In an effort to grossly oversimplify the blogosphere, I’ve come up with an analogy. Blog posts that point to other blogs are toothpicks. Posts that point out of the blogosphere (to non-syndicated news articles or other websites) or that are originally authored are gumdrops.
With this post, Blobservations has hit a toothpick:gumdrop ratio of 11:6. This is close to my 2:1 target. Scoble seems to run about 1:1 most days, whereas one of my other favorite bloggers, Josh Legard, is running at 3:2 for the posts that are currently on his front page.

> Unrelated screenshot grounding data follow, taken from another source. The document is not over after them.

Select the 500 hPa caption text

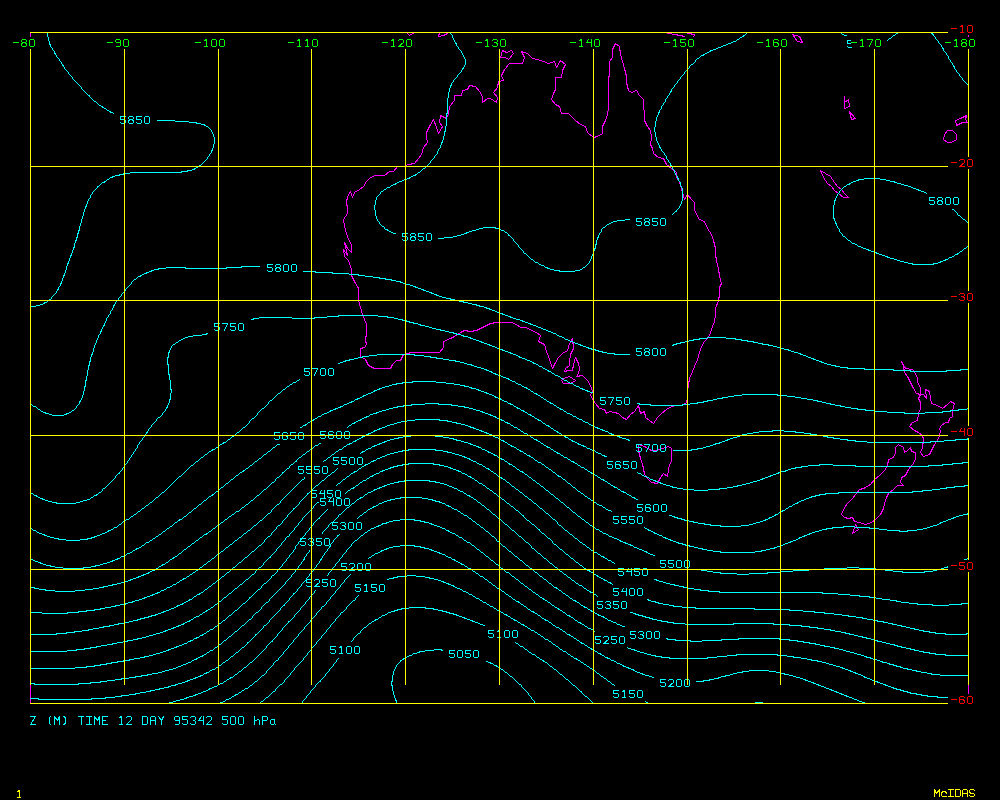pos(249,721)
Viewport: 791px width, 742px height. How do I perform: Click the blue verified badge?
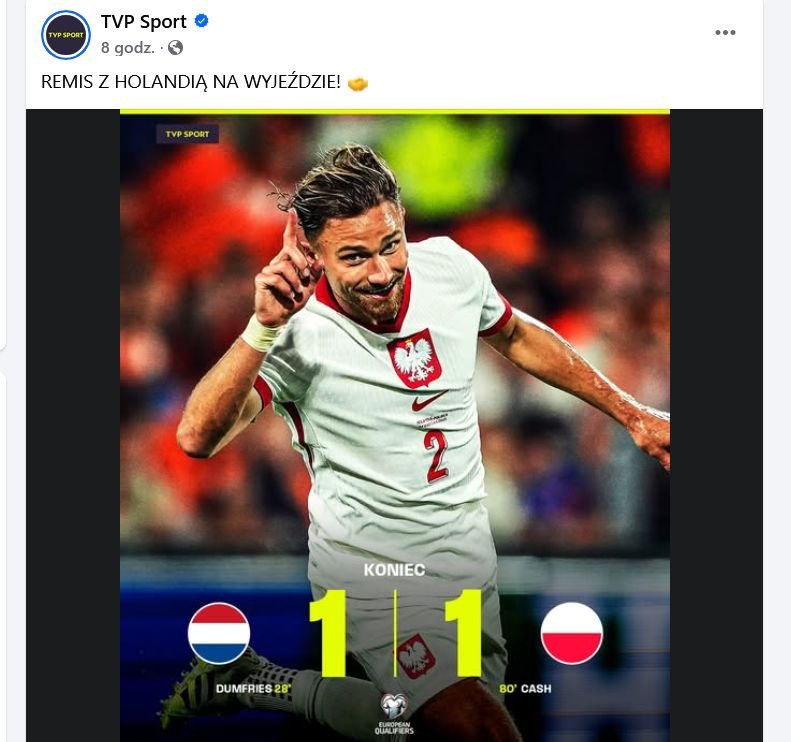202,21
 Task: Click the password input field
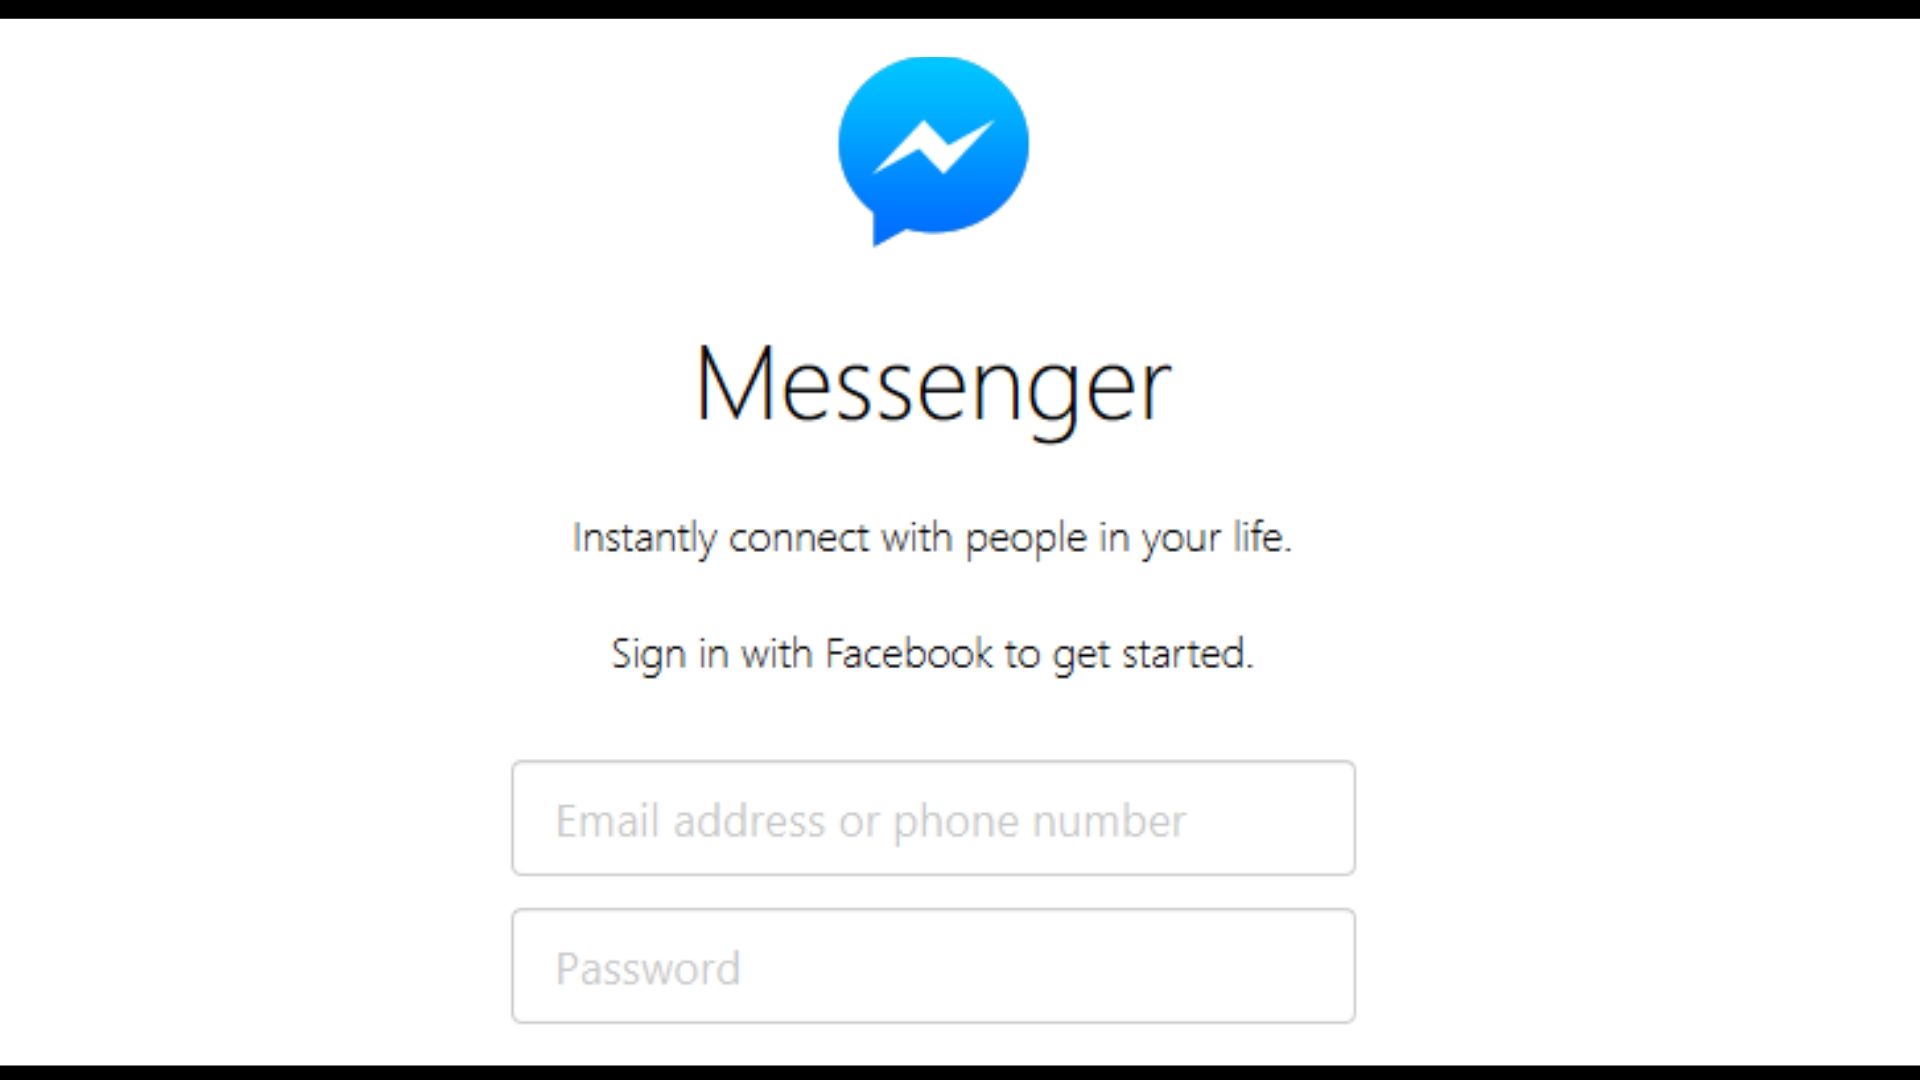[932, 965]
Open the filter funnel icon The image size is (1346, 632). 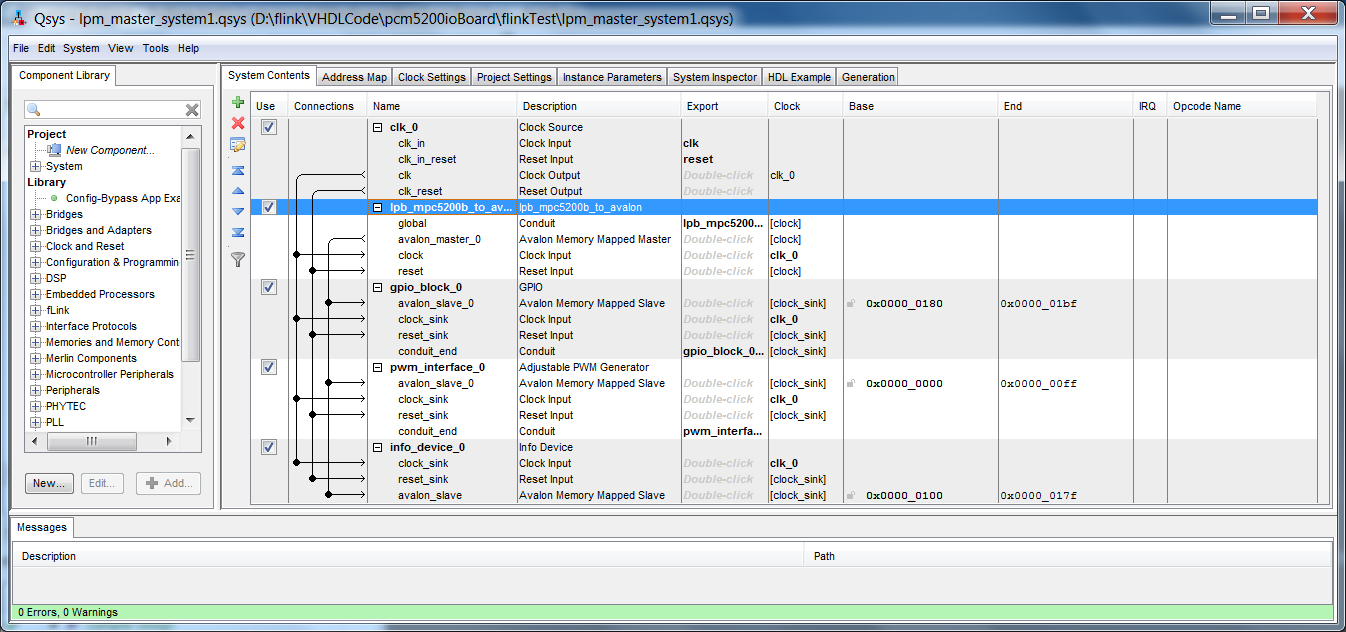point(238,259)
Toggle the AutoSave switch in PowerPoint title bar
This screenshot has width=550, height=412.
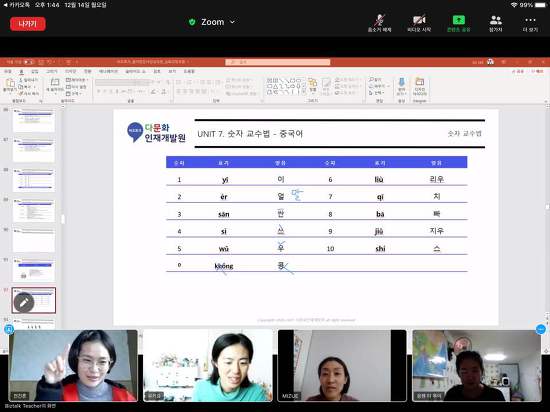pos(28,62)
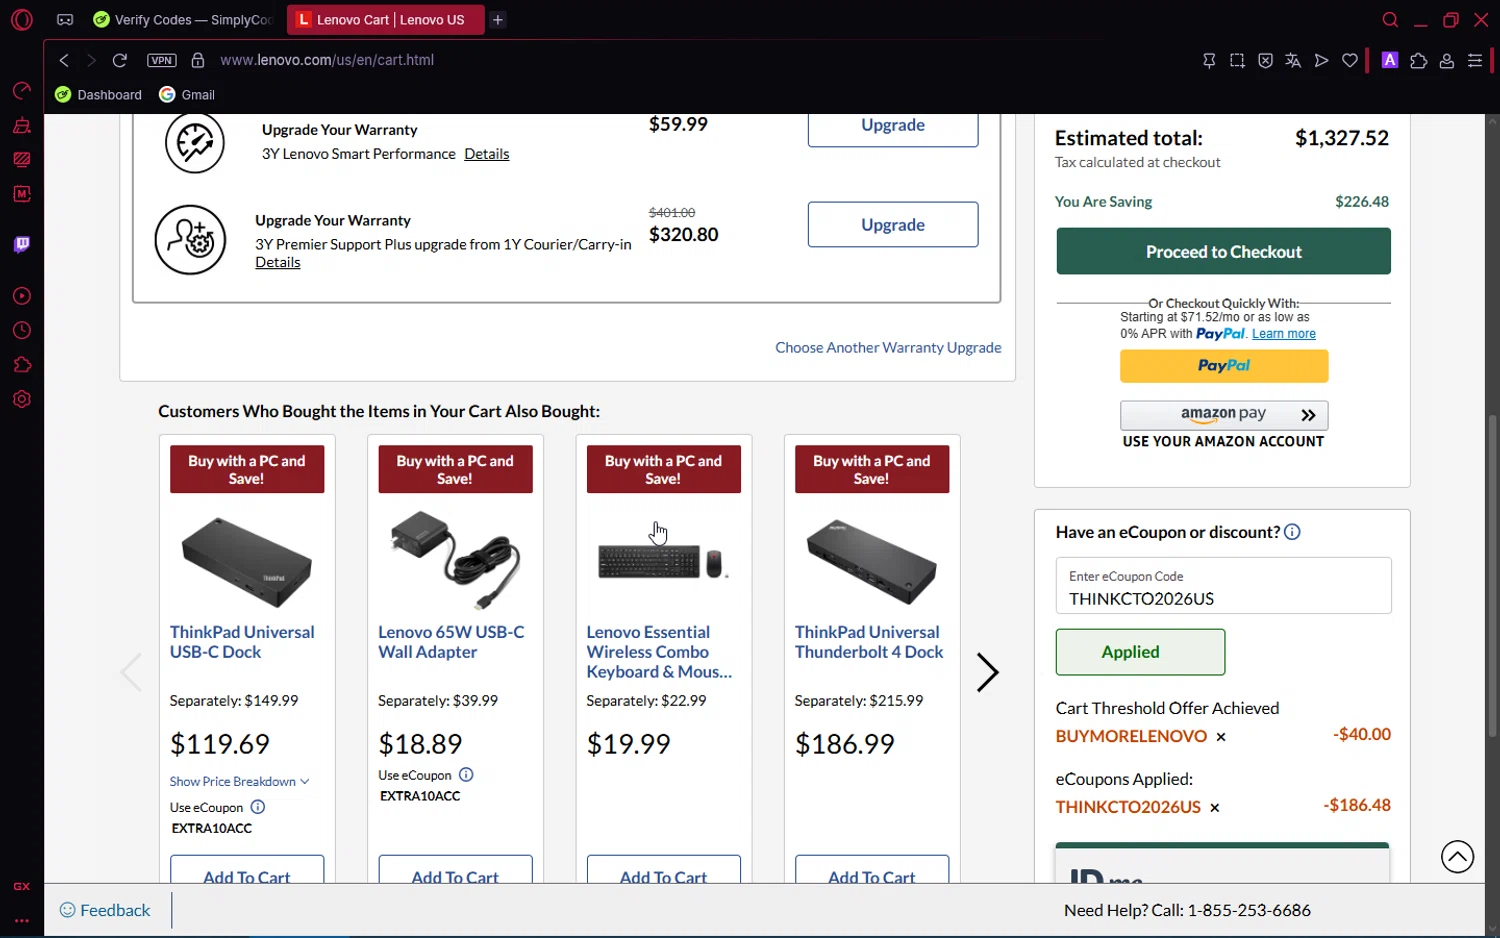Image resolution: width=1500 pixels, height=938 pixels.
Task: Click the VPN badge in address bar
Action: 161,60
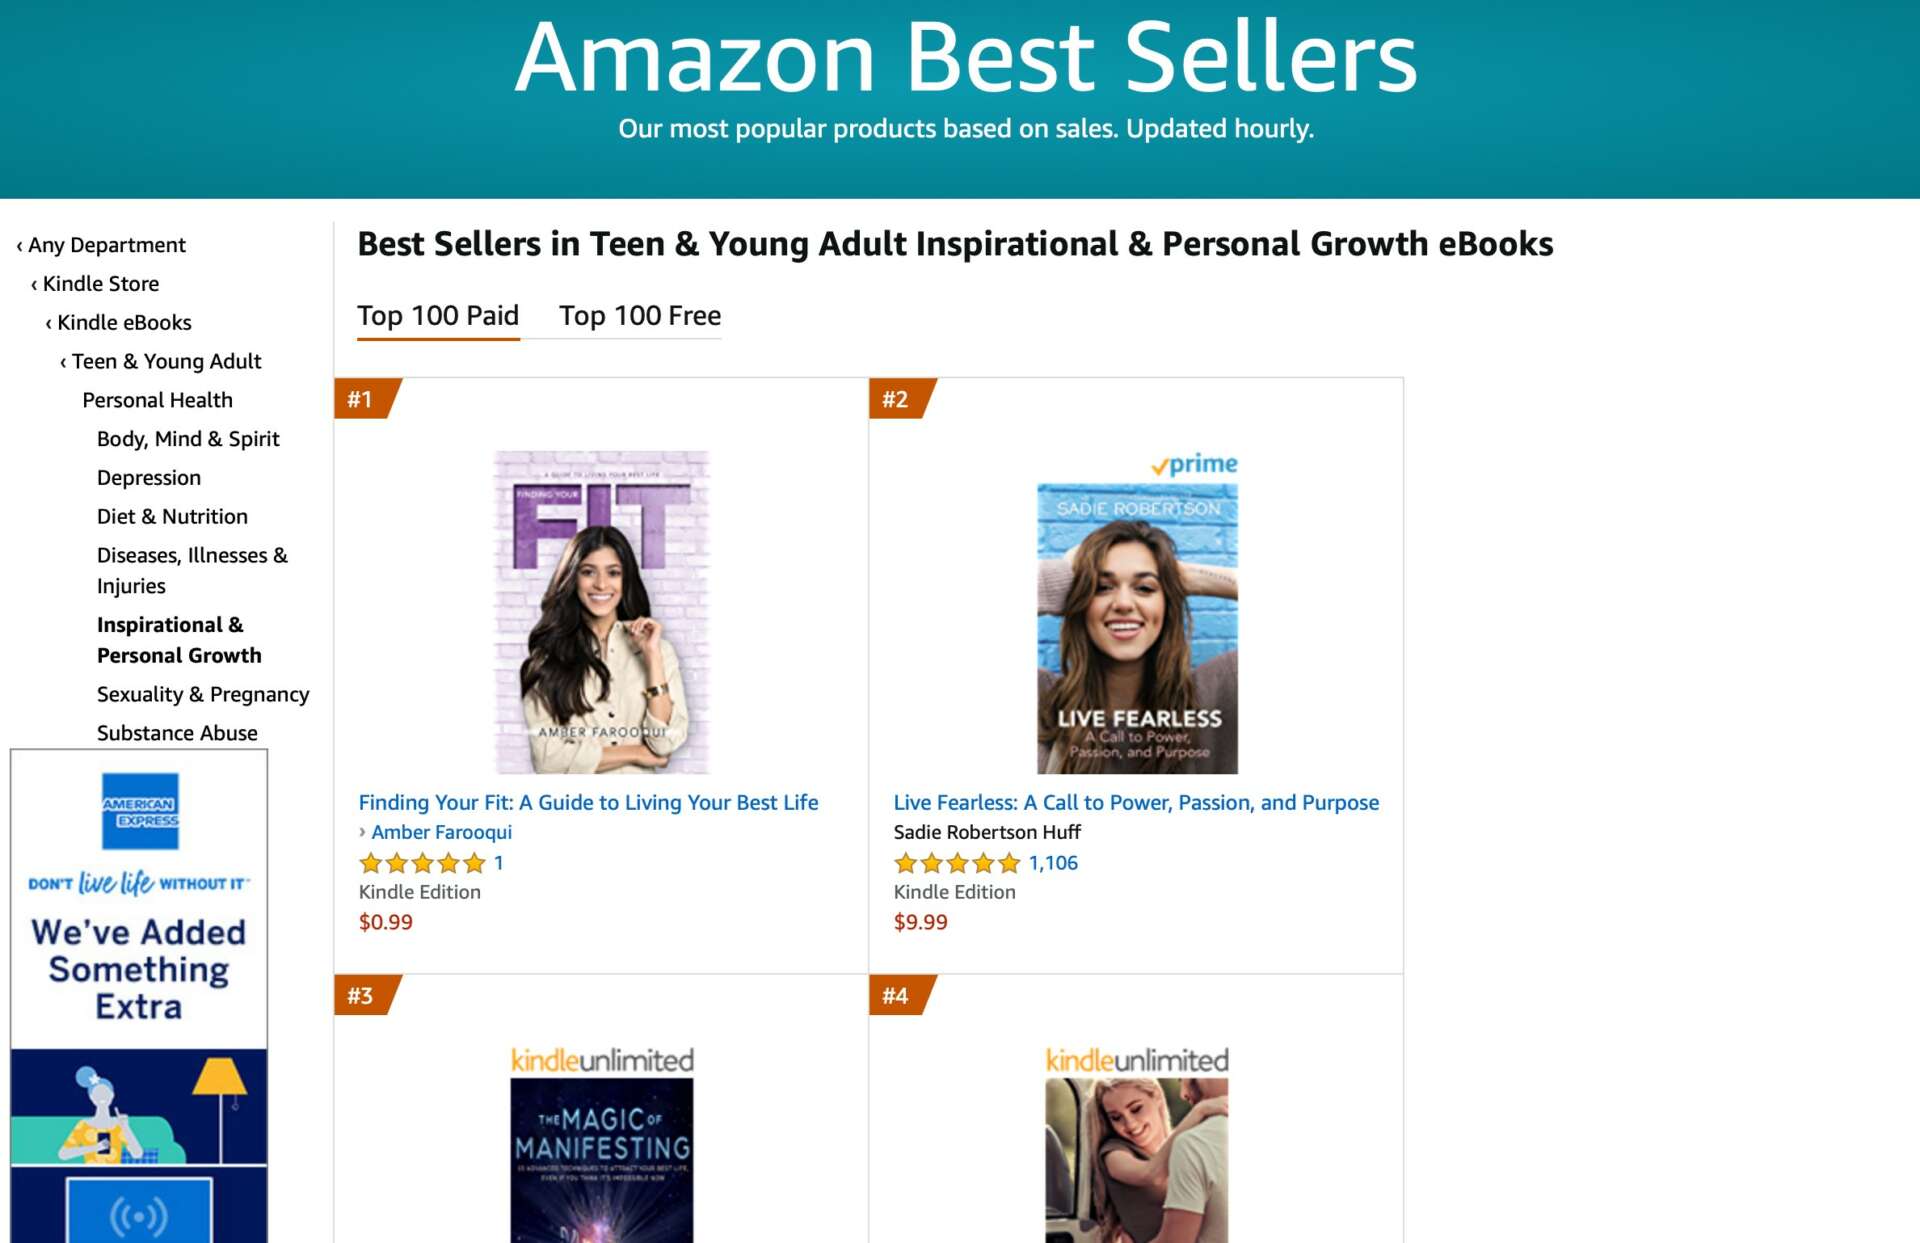Screen dimensions: 1920x1243
Task: Click the Prime badge above Live Fearless
Action: (x=1194, y=464)
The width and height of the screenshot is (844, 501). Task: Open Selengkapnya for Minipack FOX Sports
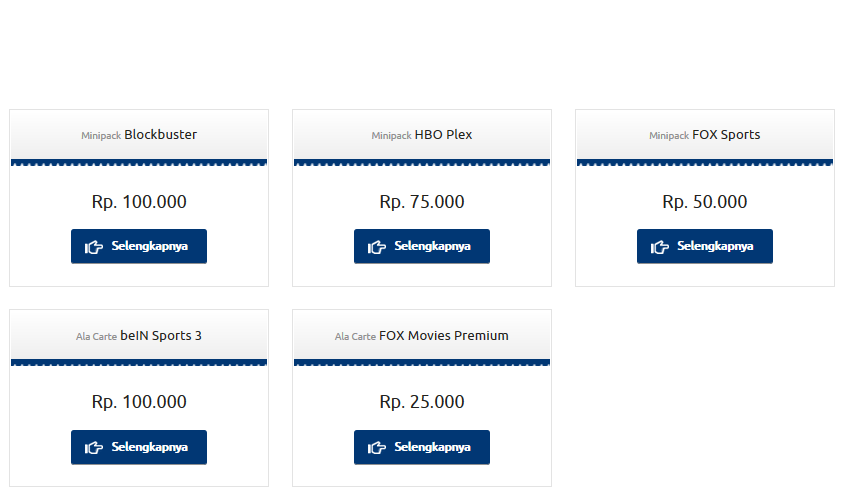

What’s the point? Gumdrops are the gooey goodness of the blogosphere. They are what we actually care about. If I had time to read every news article and original blog post on the internet, then I would acquire all of the information that I need (and then some!) But I don’t have time, and that’s where the toothpicks come in. Toothpicks are the glue, they give shape to the blogosphere, and they’re effectively an organic search that we use to find the information that we desire. Some of the blogs on my blogroll are there because they provide good quality toothpicks. They lower the signal-to-noise ratio and allow me to find what I need. Others are there because they produce lots of gooey gumdrops. I would consider most RSS syndicated news sites to be 100% gumdrop sites. Many of the bloggers in the “MS Bloggers” category on my blogroll are heavily biased towards gumdrops as well. The Moon Gals almost always post gumdrops.
What does it all mean? Blogs are useful because they allow us to find relevant information.. Your toothpick:gumdrop ratio describes how you contribute. Gumdrops add to the content available on the blogosphere. Toothpicks contribute to the organization of the blogosphere. Both contribute to the usefulness of blogs.